PhotoI remember the first few times I bummed around Europe as a wannabe bohemian type in my twenties, and noticed how different things were from the United States.

From the food to the people, from public transportation to the type of night life--places like Germany, England and Holland for example, are always nice places to visit when you want to get an entirely different scene.

Probably one of the first differences I noticed during those trips was how looser the social scene seemed to be. People drank and smoked freely with little judgment or dirty looks, and both the health enthusiast and the tobacco enthusiast seemed to coexist quite harmoniously.

But although there seemed to be less judgment towards smokers in Europe, I also noticed how different some of the cigarette packaging was. 

The cartons showed photos of what a lung looks like after years of smoking, or had the words “Smoking Kills” in big bold black letters across the box. It really caught my attention.

Smoking kills

PhotoWell, U.S. consumers will now be seeing similar warnings on cigarette cartons, as a judge just ruled that tobacco companies have to come clean about how harmful cigarettes truly are.

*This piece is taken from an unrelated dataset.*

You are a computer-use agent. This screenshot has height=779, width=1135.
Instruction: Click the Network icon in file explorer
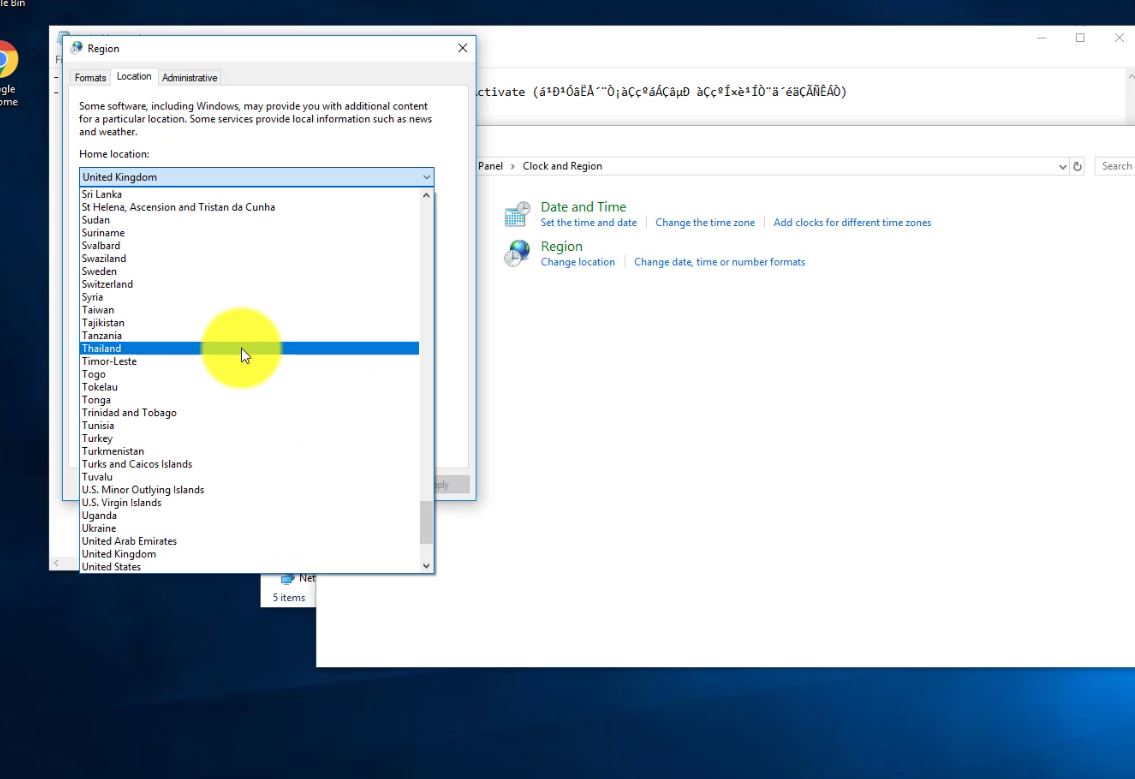click(x=288, y=578)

This concludes a six-year battle between U.S. courts and cigarette makers after a judge ordered companies to put graphic warnings on cigarette boxes that covered at least 50 percent of the carton, just like cigarettes sold in Europe.

Judge Gladys Kessler, who presided over this case since 2006, said tobacco companies have done an extremely poor job of reminding people what the effects of smoking really are, while also doing a wonderful job of marketing cigarettes like they're not highly addictive.

Admit their lies

PhotoThe ruling also says that companies must let the public know that deceptive advertising was used to lure them in, so consumers should soon see new ads from cigarette makers that suggest they've been dishonest.

But aside from the new ads that people will possibly see, having cigarette boxes pop up with graphic labels will definitely be a big visual change for consumers. Also, the new packaging could have an even bigger impact on future smokers, as younger generations will only know of cigarette cartons that contain such warnings.

Unless tobacco companies appeal the judge’s decision, cigarette cartons will show warnings like, “Smoking kills on average 1,200 Americans everyday,” “Nicotine is the addictive drug in tobacco,” “When you smoke, the nicotine actually changes the brain, that’s why quitting is so hard” and “Cigarette companies intentionally designed cigarettes with enough nicotine to create and sustain addiction.”

The warnings would be a much more specific statement than the warnings that are currently placed at the bottom of cartons.

In a previous appeal, tobacco companies said that such warnings violated their free speech. 

But whatever the main reason was for cigarette companies putting up such a  fight in court, Kessler said these warnings have to be put on boxes because they're factual, and for that reason alone consumers should be constantly reminded.

“By ensuring that consumers know that [cigarette makers] have misled the public in the past on the issue of secondhand smoke in addition to putting forth the fact that a scientific consensus on this subject exists, defendants will be less likely to attempt to argue in the future that such a consensus does not exist,” Kessler said.

Will it work?

PhotoBut will these kinds of warnings really encourage people to stop smoking or not start smoking at all, or will the warnings have the same impact as the surgeon general warnings, which seems to be none?

In a recent study conducted by the University of South Carolina, researchers found that warnings placed on cigarette cartons can have a significant impact on consumers, namely graphic images that show what smoking cigarettes over long periods can actually do.

James Thrasher, professor at the university and lead author of the study, said photos register much better with consumers, compared to warnings that are just in writing.

“We found the more graphic the image, the more credible, relevant and effective smokers saw the warning,” he said. “Our study suggests that more graphic warnings would have a bigger impact on smoking than text warnings.”

“Smoking is highly concentrated among people with low levels of education and low income, and those groups are the ones that have the weakest response to text warnings," added Thrasher. "With pictures, you can increase their understanding of the risks of smoking in a way you can’t with text."

According to the Centers for Disease Control and Prevention, 45.3 million people are cigarette smokers in the United States, which equates to 19.3 percent of all adults. In addition, 21.5 percent of those smokers are men and 17.3 percent are women.

Cigarettes are also the No. 1 cause of preventable deaths, says the CDC.